Comparing Effectiveness of Image Perturbation and Test-retest Imaging
Towards Establishment of Reliable Radiomic Models
Abstract
Image perturbation is the promising technique to assess radiomic feature
repeatability without test-retest imaging. However, whether it can
achieve the same effect on model reliability enhancement as test-retest
imaging is unknown. This study aimed to compare radiomic model
reliability based on repeatable features determined by image
perturbation and test-retest imaging. A 191-patient public breast cancer
dataset with 71 test-retest scans was used with pre-determined 117
training and 74 testing samples. We collected apparent diffusion
coefficient images and the manually segmented tumor structures for
radiomic feature extraction and pathological complete response record
for model prediction.

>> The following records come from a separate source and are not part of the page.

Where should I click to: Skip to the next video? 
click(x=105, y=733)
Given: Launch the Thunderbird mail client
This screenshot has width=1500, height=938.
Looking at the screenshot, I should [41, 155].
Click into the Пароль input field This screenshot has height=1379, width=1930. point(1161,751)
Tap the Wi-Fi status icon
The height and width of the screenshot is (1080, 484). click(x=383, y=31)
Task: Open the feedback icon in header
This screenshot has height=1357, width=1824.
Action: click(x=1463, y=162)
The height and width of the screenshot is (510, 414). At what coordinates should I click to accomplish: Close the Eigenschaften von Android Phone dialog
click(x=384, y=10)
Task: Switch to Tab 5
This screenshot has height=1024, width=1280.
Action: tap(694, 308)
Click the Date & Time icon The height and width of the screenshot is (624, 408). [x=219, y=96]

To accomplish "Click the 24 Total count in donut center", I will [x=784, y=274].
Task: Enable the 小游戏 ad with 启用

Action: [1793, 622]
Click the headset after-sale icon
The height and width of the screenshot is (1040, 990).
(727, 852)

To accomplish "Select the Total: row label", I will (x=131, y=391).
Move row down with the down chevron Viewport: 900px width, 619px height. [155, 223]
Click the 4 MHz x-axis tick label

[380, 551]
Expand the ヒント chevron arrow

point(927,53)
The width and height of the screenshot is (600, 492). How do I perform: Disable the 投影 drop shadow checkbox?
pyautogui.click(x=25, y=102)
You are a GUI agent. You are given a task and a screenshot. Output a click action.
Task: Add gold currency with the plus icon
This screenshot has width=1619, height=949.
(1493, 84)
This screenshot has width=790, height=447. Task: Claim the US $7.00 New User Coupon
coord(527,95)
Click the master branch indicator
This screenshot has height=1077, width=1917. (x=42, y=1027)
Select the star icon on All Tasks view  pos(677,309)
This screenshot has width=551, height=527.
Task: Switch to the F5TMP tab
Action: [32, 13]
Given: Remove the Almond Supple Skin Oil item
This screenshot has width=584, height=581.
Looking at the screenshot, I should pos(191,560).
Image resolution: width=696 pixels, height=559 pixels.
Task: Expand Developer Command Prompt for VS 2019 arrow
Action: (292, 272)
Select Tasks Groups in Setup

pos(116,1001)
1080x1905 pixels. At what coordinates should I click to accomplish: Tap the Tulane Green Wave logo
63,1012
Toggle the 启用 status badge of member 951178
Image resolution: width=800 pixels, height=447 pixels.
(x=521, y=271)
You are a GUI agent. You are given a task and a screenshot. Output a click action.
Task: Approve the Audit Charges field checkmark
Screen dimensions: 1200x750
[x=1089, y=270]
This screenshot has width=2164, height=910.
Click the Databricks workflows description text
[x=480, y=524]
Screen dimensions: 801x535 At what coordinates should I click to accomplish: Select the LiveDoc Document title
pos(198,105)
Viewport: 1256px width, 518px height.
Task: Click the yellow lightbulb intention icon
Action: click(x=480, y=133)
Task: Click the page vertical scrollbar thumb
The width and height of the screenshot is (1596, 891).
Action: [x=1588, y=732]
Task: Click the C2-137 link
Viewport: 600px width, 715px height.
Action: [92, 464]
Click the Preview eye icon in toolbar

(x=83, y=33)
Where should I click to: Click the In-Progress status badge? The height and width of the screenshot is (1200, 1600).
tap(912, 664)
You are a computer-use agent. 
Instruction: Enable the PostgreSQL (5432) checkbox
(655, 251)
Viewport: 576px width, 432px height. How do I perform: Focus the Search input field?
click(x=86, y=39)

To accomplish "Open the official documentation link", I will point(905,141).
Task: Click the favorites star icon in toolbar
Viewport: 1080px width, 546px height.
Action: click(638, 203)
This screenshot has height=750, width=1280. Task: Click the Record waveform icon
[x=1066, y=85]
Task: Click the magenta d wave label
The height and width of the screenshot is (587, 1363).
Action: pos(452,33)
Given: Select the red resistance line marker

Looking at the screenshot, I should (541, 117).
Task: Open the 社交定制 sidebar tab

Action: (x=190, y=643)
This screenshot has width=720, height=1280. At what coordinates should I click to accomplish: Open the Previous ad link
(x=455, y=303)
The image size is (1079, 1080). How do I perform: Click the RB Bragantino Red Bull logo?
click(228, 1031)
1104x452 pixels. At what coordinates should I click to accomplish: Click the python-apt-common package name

Random translations, rotations, and contour
randomizations were performed on the training images, and intra-class
correlation coefficient (ICC) was used to quantify feature
repeatability. After removing volume correlated features, multiple ICC
thresholds were applied for repeatable feature filtering, and separate
logistic-regression models were developed using 5 most relevant and
independent features. We evaluated model reliability in both
generalizability and robustness, which were quantified by training and
testing area under the receiver operating characteristic curve (AUC) and
prediction ICC under perturbation and test-retest. Higher testing
performance was found at higher ICC thresholds, but it dropped
significantly at ICC=0.95 for the test-retest model. Similar optimal
reliability can be achieved with testing AUC = 0.76-0.77 and prediction
ICC>0.9 at the ICC threshold of 0.9. It is recommended to
include feature repeatability analysis using image perturbation in any
radiomic study when test-retest is not feasible, but care should be
taken when deciding the optimal feature repeatability criteria.